* Exercices proposés
• A. Recopiez fidèlement, dans le texte sur les faux passeports des footballeurs, le passage allant de "Mais que se" jusqu'à "d’en devenir ressortissant...".
• B. Poursuivez le texte sur les faux passeports des footballeurs à partir de sa dernière phrase.

* Extrait du texte
····················
Football

Mais que se passe-t-il chez les joueurs étrangers du championnat de France ? 78 footballeurs de division 1 font actuellement l’objet d’une enquête sur l’authenticité de leur passeport. On peut légitimement se demander ce qui peut pousser un joueur brésilien à devenir portugais, un chilien à devenir italien ou un suisse à devenir autrichien !

La raison tient en quelques lignes : l’article 114 du réglement de la Ligue Nationale de Footnall (LNF) prévoit que “le nombre total de joueurs étrangers non ressortissants de l’Union Européenne ou de l’Espace Economique Européen inscrits sur la feuille d’arbitrage ne peut excéder trois” et que les clubs ne peuvent avoir au maximum sous contrat professionnel “en première division que trois joueurs étrangers non ressortissants de l’UE”. D’où l’intérêt, justement, d’en devenir ressortissant...

Un procédé qui fut repéré pour la première fois le 26 mai dernier, lorsque Diego Garay (Strasbourg) fut contrôlé par les douanes allemandes, qui remarquèrent que son passeport avait été falsifié. C’est ensuite au tour du Stéphanois Alex de voir son passeport portuguais déclaré faux. Deux jours après, son coéquipier Maxim Levytsky fut aussi reconnu titulaire d’un document falsifié. Et pas plus tard que ce jeudi, c’est la validité de celui de Contreras, qui évolue à Monaco, qui a été mise en doute.
····················
* Données fournies
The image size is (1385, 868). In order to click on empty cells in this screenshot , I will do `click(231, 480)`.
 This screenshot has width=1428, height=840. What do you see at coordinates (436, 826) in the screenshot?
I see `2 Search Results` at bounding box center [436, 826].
····················
* Réponses ordonnées
• A.
Mais que se passe-t-il chez les joueurs étrangers du championnat de France ? 78 footballeurs de division 1 font actuellement l’objet d’une enquête sur l’authenticité de leur passeport. On peut légitimement se demander ce qui peut pousser un joueur brésilien à devenir portugais, un chilien à devenir italien ou un suisse à devenir autrichien !

La raison tient en quelques lignes : l’article 114 du réglement de la Ligue Nationale de Footnall (LNF) prévoit que “le nombre total de joueurs étrangers non ressortissants de l’Union Européenne ou de l’Espace Economique Européen inscrits sur la feuille d’arbitrage ne peut excéder trois” et que les clubs ne peuvent avoir au maximum sous contrat professionnel “en première division que trois joueurs étrangers non ressortissants de l’UE”. D’où l’intérêt, justement, d’en devenir ressortissant...

• B.
Le 12 décembre, Gérard Bourgoin, président de la LNF, annonçait que les passeports de tous les joueurs non communautaires seraient vérifiés par les autorités compétentes. Par la suite, Levytsky, dont le transfert au Spartak de Moscou est gelé par la LNF, fut placé en garde à vue, puis mis en examen pour faux et usage de faux. Gérard Bourgoin a également promis des sanctions fortes à l’encontre des clubs : “Tous les clubs hors la loi seront sortis du championnat”. A tout le moins, le président de la LNF a estimé que “le match disputé avec des joueurs possédant des faux papiers sera un match perdu. La Ligue veut un football propre et un championnat non truqué” a-t-il ajouté.

D’autres sanctions ont également été requises : Nancy a notamment saisi le Conseil d’Etat, s’estimant lésé dans l’affaire du faux passeport de Garay, qui a disputé 22 matches pour Strasbourg, ce qui a peut-être permis aux Alsaciens de se sauver de la rélégation au détriment de leurs voisins.